Early in the 2020–21 V-League season, Kim was traded to Daejeon Samsung Fire Bluefangs. He sustained a torn finger during the first team practice, which impaired his ability to play. He scored six points in fifteen matches during the season and participated in two games the following season. By February 2022, he played a career total of 83 matches and scored 575 points.

==International career==
In 2015, Kim was selected for the South Korea men's national volleyball team to compete in the 2015 Asian Men's U23 Volleyball Championship. He aided the squad in advancing to the quarterfinals by accumulating 38 points in the three preliminary matches, second only to Jung Ji-seok's 41 points. The team advanced to the finals, but lost 0–3 against Iran; Kim was bestowed the Blocking Award.

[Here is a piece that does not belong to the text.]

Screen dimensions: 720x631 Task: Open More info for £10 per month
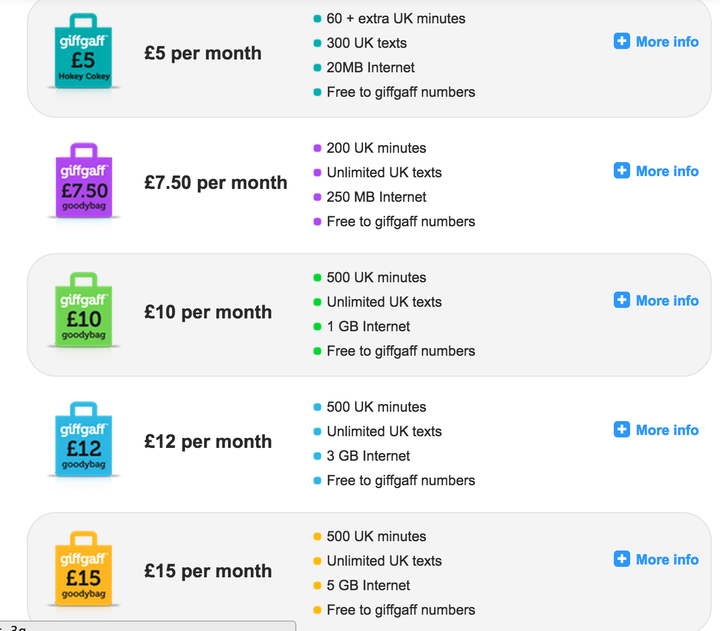coord(667,301)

==Personal life and death==
Throughout his career, Kim was subject to malicious online comments. He was accused of being gay, wearing makeup, and being a pornographic film actor. In August 2021, he pleaded with netizens to stop posting false information.

On February 4, 2022, Kim's club was unable to get in contact with him. His home in Suwon was visited by an acquaintance that day at around 3:00 pm KST, who found him dead. Kim was 26 years old. Prior to his death, Kim added the text "1995.7~2022.2" to the description of his Instagram profile, signifying his birth and death year. His body was transported to the Gimhae Hansol Rehabilitation & Convalescent Hospital. An investigation by the Suwon Nambu Police Station determined that there was no evidence of foul play. The death was ruled a suicide. At the request of his family, an autopsy was not performed.

Entertainer Hong Seok-cheon mourned Kim, lamenting his inability "to save another friend". Two days after his death, in their match against Ansan OK Financial Group Okman, the players of Daejeon Samsung Fire Bluefangs wore a ribbon on their jerseys in tribute to Kim. Ahead of the match, both teams observed a ten-second moment of silence.